The team (scientists and the partnering grower) will have an intensive outreach plan to disseminate the results to greenhouse growers on the tested techniques. The outreach plan will include a video on the steps of performing the UV-light and MilStop applications. The video will be posted on Rodale Institute's website and YouTube to reach many viewers. A Survey Monkey survey will be attached to the video to assess increase in knowledge and potential adoption of the proposed techniques. Number of viewers will be also recorded. In addition, the results will be shared with growers at the Mid-Atlantic Vegetable and Fruit Convention in February 2024 and will be presented to greenhouse growers at the Tri-State Greenhouse Integrated Pest Management Workshop, held by University of Vermont on January 26, 2023.We will host a Field Day to share our results with growers and equip growers with information to improve vegetable greenhouse disease management. We will use other venues to disseminate our results such as a webinar, a fact sheet, a 2-hour class to new growers and veterans enrolled in a Rodale’s Veteran Farmer Training program and a peer-reviewed publication.

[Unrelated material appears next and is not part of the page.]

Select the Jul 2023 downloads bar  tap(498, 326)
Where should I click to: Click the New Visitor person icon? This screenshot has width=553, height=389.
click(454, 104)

In September 2022 we talked about the potential of application of UV-light to control agricultural pest and diseases in organic agroecosystems in a Rodale Institute's farmer training class with ~15 attendees. We have established a demonstration site for training growers in a Pocono Organic's greenhouse and more than 10 growers have visited that place so far. 

Learning Outcomes

15 Farmers reported changes in knowledge, attitudes, skills and/or awareness as a result of their participation
Key areas in which farmers reported changes in knowledge, attitude, skills and/or awareness:

We have shared information on organically sound approaches to control pest and diseases in vegetable greenhouses. We carried out the outreach objectives in Rodale Institute Framer Training (RIFT) with more than 15 attendees. We have also established a demonstration site in a 4,500 sq.ft greenhouse area. 

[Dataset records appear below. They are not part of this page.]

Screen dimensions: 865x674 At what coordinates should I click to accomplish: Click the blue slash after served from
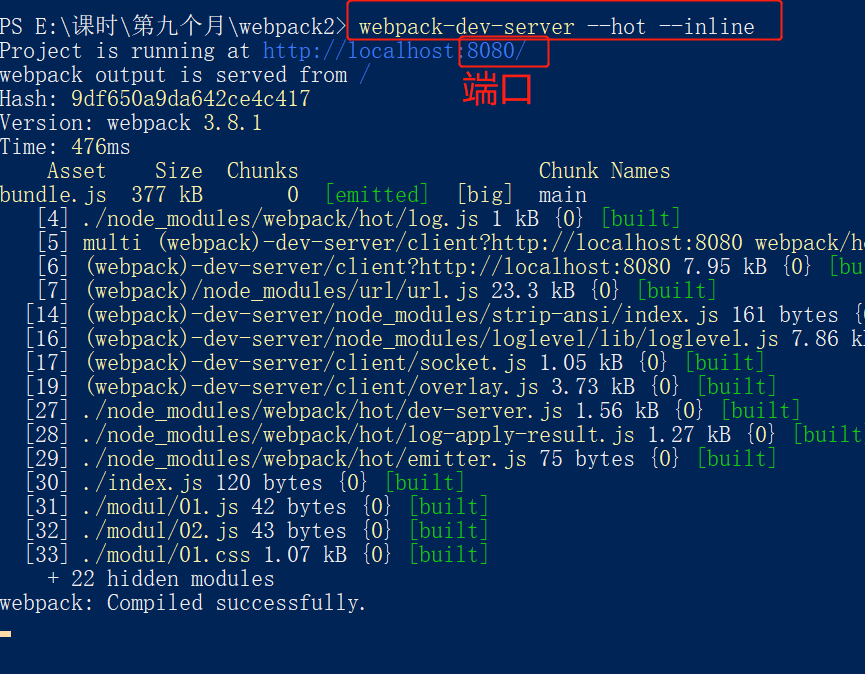pos(364,75)
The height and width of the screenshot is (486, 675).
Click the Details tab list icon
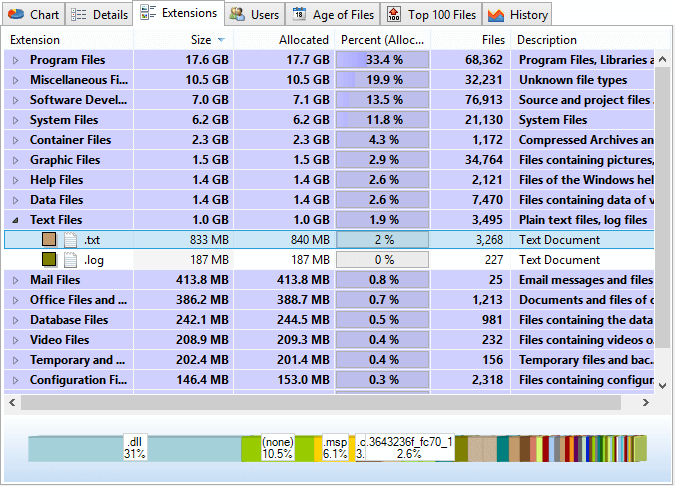tap(79, 15)
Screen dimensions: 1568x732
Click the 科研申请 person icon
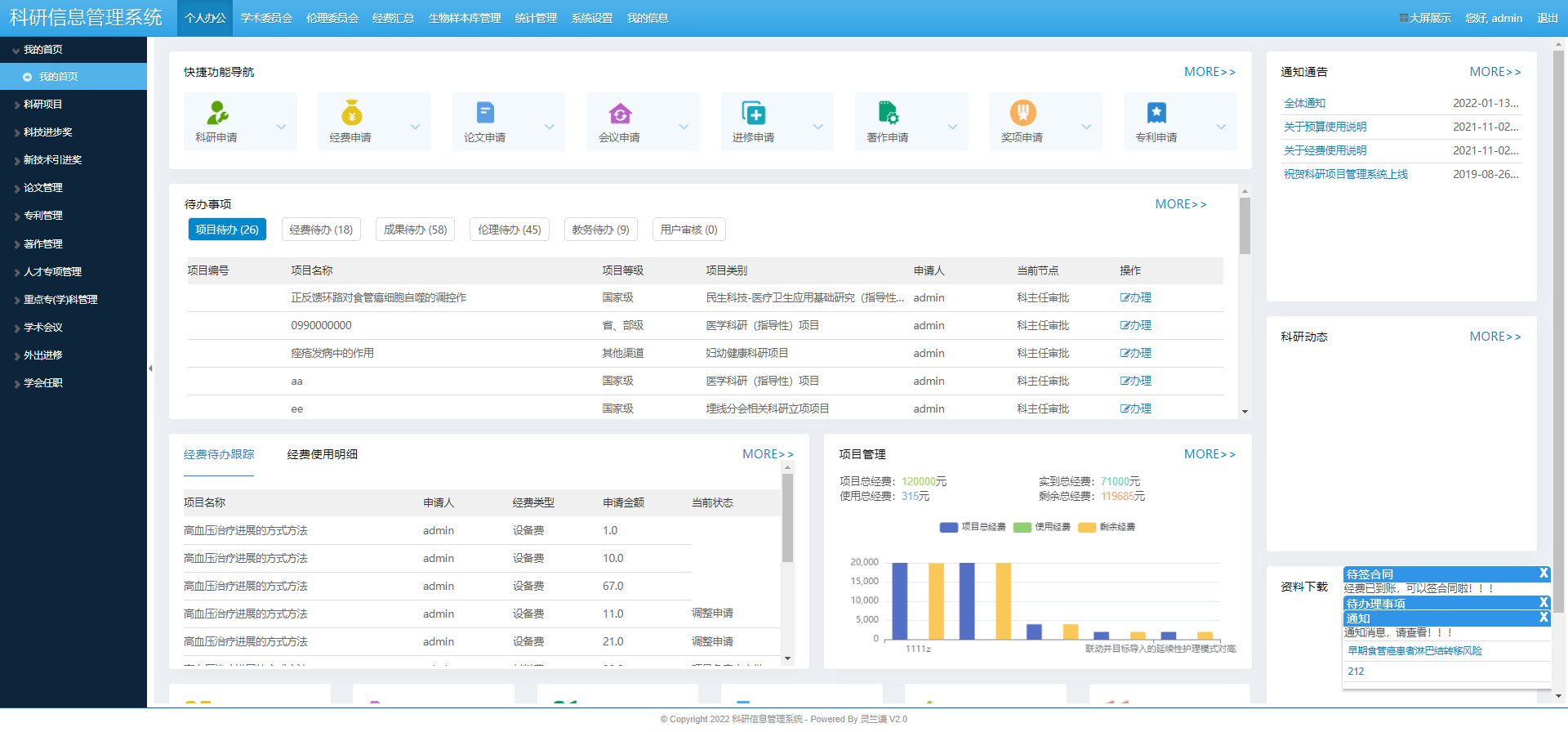[x=217, y=113]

The topics that we educated people on:

  1. Integrated approaches to control pest and diseases in organic agroecosystems  
  2. Application of UV-light to control microbial infestation in agricultural production systems
  3.   Application of MilStop (an OMRI listed fungicide) to control fungal disease on vegetables   
  4. Organic agricultures and its effect on environment and human health 
  5. National Organic Program and OMRI's website 

Project Outcomes

1 Farmers changed or adopted a practice
1 New working collaboration
Project outcomes:

Managing pest and diseases is one of the main challenges that organic growers face in their food production systems. Pocono Organic farmers manage ~45,000 sq.ft of certified regenerative organic greenhouse space. Since we started this project, they adopted application of MilStop and UV-light to control microbial diseases in a wide range of products. MilStop application has been using to control fungal diseases on different type of vegetables in Pocono Organic's greenhouses and fields. 

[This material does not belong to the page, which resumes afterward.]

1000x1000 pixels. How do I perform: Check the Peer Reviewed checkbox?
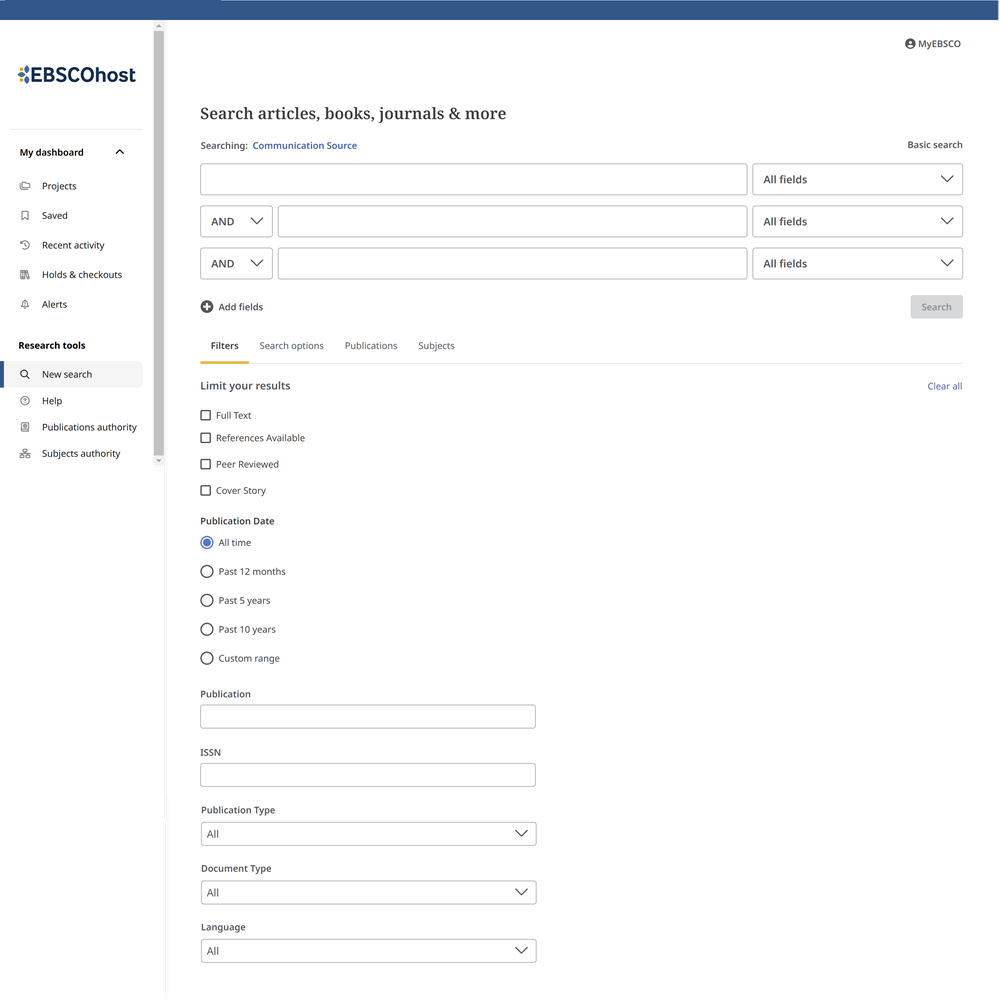(x=206, y=464)
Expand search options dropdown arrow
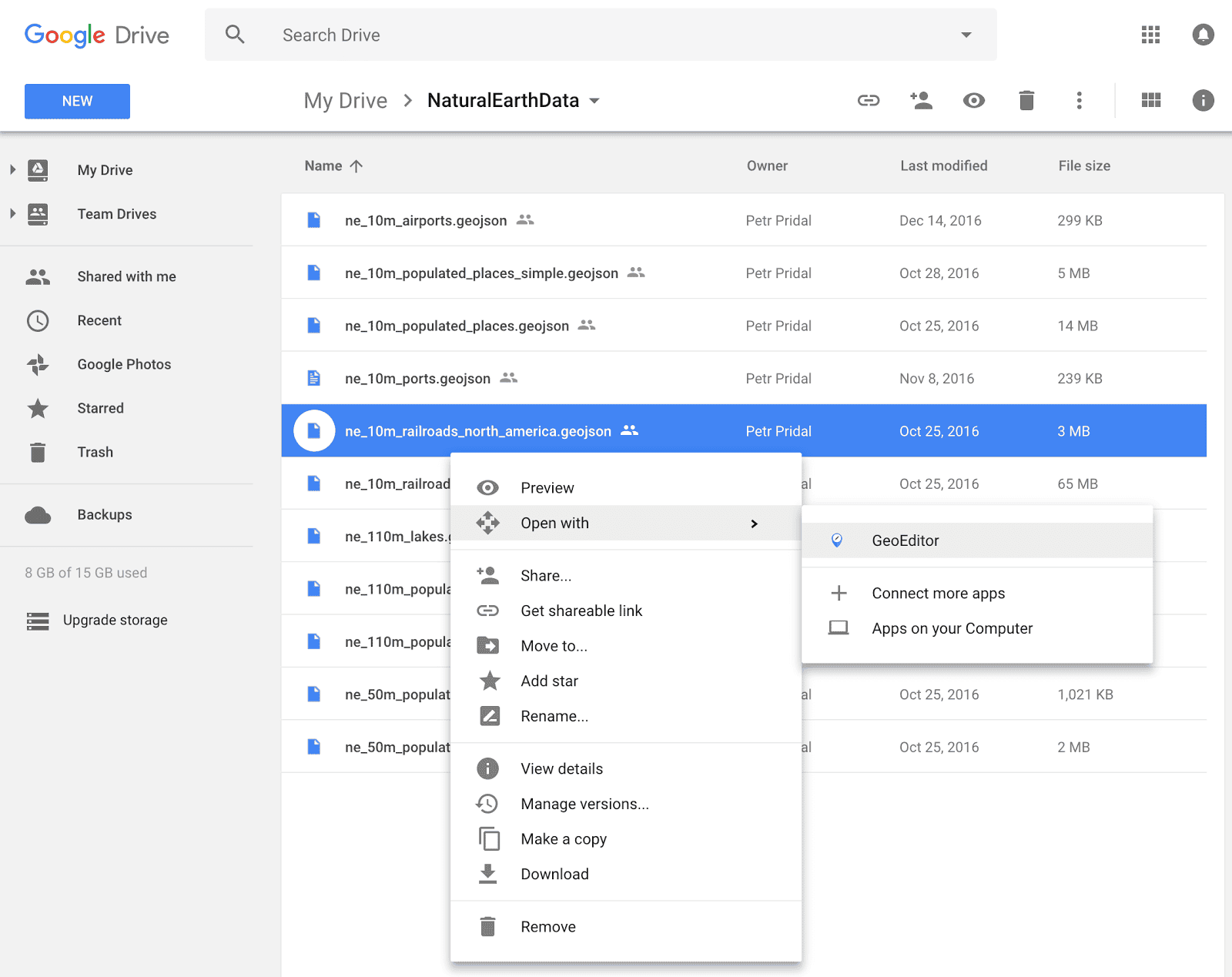 pyautogui.click(x=966, y=35)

Microgreens is well known as one of the most popular Pocono Organics products that can be used in Pocono Organics café or sold directly to whole and retail customers. Pocono Organic's farm manager reported the microbial diseases as the main restriction factor to scale up the microgreen production. Promising results collected from the preliminary test, encourage them to apply UV-C light to improve the yield of microgreen produced from broccoli seeds. Based on recommendations provided by Rodale Institute Scientists, they integrated the application of UV-light with Trichoderma harzianum application. The preliminary data collected from the test, illustrated that UV-light and T. harzianum have a significant effect on the yield of broccoli microgreen. Up to 200% increase in fresh yield was observed in the trays treated by T. harzianum and UV-light in comparison with the control units.    

Any opinions, findings, conclusions, or recommendations expressed in this publication are those of the author(s) and do not necessarily reflect the view of the U.S. Department of Agriculture or SARE.